As the business matures, they may find saturation in sales of its core product. This often prompts companies to concentrate on peripheral products and services and spend less time on the maintenance of its core products. In the software business, it is quite easy for software products to become stale in a short amount of time. Leaner competitors often wait for this moment to pounce and scoop up market share.
The company started the Software as a Service model and continues to lead the pack in this area. When customers subscribe, the more services they depend on, the harder it will be for them to leave. This is a huge tactical advantage for the company.
Lessons Learned by The Business
- Multi-Stakeholder Framework – Benioff holds the belief that companies should be concerned more about stakeholders rather than shareholders. Stakeholders include customers, partners, employees, and the community around you.
- Become advocates of your stakeholders, especially employees. They are key to the growth of the company, and their needs have to be met.

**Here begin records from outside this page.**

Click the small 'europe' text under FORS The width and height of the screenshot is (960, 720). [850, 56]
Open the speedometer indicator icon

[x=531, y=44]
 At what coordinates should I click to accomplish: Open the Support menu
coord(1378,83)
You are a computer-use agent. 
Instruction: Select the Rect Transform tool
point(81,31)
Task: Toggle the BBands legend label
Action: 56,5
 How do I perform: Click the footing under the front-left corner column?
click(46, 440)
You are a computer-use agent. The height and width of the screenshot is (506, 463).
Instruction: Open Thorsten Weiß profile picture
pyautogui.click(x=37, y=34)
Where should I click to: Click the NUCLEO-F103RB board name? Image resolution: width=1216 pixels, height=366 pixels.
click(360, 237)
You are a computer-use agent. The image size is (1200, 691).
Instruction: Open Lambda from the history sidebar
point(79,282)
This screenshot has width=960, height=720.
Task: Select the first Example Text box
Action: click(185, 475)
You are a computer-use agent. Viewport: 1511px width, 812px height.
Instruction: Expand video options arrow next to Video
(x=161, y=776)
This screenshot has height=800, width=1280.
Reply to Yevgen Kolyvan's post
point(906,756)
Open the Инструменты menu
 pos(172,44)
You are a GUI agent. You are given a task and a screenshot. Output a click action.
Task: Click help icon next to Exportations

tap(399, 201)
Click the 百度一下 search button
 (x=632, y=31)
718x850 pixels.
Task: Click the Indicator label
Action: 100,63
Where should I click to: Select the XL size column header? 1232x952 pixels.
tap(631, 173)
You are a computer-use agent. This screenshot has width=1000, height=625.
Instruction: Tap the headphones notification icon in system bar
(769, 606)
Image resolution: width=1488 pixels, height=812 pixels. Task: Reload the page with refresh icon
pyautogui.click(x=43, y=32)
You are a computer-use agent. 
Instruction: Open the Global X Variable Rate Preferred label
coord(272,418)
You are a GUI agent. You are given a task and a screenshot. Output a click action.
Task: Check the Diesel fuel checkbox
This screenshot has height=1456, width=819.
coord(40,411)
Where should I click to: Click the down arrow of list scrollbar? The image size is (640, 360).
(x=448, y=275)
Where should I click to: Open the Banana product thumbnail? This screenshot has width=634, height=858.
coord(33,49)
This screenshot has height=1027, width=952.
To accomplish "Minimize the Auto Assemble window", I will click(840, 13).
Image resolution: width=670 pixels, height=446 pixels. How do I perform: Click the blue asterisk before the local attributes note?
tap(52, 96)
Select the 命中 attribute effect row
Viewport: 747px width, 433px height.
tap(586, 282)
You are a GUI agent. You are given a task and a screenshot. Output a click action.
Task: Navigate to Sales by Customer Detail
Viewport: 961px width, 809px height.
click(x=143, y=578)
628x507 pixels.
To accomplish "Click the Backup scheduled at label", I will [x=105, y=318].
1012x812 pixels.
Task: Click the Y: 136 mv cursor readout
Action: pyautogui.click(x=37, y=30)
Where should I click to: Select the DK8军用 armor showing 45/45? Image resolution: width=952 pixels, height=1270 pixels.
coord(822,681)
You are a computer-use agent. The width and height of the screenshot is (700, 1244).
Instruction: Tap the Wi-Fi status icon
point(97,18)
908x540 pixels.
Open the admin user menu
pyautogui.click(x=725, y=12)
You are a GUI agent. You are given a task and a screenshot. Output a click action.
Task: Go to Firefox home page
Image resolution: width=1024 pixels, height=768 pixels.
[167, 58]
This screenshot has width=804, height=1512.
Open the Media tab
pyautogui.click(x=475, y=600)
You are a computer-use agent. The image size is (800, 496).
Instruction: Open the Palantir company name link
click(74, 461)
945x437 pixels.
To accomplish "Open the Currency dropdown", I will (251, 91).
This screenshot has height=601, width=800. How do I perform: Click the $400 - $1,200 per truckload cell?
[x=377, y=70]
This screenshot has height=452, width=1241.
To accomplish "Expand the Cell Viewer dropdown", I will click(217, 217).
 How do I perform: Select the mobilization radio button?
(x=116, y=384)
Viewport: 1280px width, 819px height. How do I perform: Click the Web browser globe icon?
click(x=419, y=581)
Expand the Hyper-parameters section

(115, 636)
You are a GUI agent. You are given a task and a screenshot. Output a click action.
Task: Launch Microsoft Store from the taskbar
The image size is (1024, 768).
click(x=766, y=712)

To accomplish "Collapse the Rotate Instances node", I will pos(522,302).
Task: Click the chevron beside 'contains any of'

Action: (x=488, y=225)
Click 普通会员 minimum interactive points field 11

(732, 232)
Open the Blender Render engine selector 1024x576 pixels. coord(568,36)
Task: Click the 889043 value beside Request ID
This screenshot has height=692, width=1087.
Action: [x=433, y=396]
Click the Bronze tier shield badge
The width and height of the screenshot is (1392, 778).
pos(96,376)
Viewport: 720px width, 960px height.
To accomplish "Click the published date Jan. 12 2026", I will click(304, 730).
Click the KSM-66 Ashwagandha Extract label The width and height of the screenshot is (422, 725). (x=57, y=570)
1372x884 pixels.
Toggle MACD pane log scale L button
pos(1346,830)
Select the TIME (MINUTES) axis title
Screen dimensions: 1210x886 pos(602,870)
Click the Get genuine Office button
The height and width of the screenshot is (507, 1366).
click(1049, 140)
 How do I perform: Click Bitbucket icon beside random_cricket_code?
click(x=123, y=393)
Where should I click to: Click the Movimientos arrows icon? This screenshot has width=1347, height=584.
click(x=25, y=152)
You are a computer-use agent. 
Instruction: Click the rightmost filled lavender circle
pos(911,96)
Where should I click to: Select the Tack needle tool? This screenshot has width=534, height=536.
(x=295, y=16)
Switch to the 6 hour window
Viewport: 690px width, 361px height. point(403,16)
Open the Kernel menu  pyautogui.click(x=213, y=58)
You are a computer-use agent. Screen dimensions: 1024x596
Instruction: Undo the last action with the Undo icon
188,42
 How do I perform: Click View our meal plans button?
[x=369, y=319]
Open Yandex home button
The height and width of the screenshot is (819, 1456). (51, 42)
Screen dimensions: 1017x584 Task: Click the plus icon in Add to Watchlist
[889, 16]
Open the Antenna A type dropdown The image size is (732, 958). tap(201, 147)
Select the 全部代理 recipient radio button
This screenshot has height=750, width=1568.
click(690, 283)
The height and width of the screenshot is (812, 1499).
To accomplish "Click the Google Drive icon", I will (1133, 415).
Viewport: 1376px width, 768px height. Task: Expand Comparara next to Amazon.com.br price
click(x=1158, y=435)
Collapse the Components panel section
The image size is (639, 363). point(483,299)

- Customer concerns and needs are those of Salesforce. Benioff continually visits customers to find out their pains and challenges.
- Benioff feels it’s important to integrate social media into any product line. This needs to be done in a tasteful way so as not to alienate but to garner a sense of community and connectedness. The idea is to let customers and potential customers become part of the Salesforce family.
- When Benioff was at Oracle, Larry Ellison saw potential and took Benioff under his wing. Ellison taught him always to think about the future. It’s important to take care of the things in the present, but never lose sight of where you need to be down the line.
How Other Businesses Can Learn from This
Benioff believes that all business should consider all the stakeholders that are affected by a business. He believes that by catering to each of them, they will be on board with the business concepts. It’s interesting that this is the original idea behind a corporation. It (the corporation) should be treated as if it were an individual transacting business. This means it should be conscious of its environment, surroundings, players, etc.
Customer success should be the focus above all else. There are too many companies who get subscribers to their products and services and simply forget about those customers. They are left wondering why the attrition rate among those customers is so high. Salesforce takes great strides in learning about how its customers’ businesses work and adapts its product to help those customers succeed.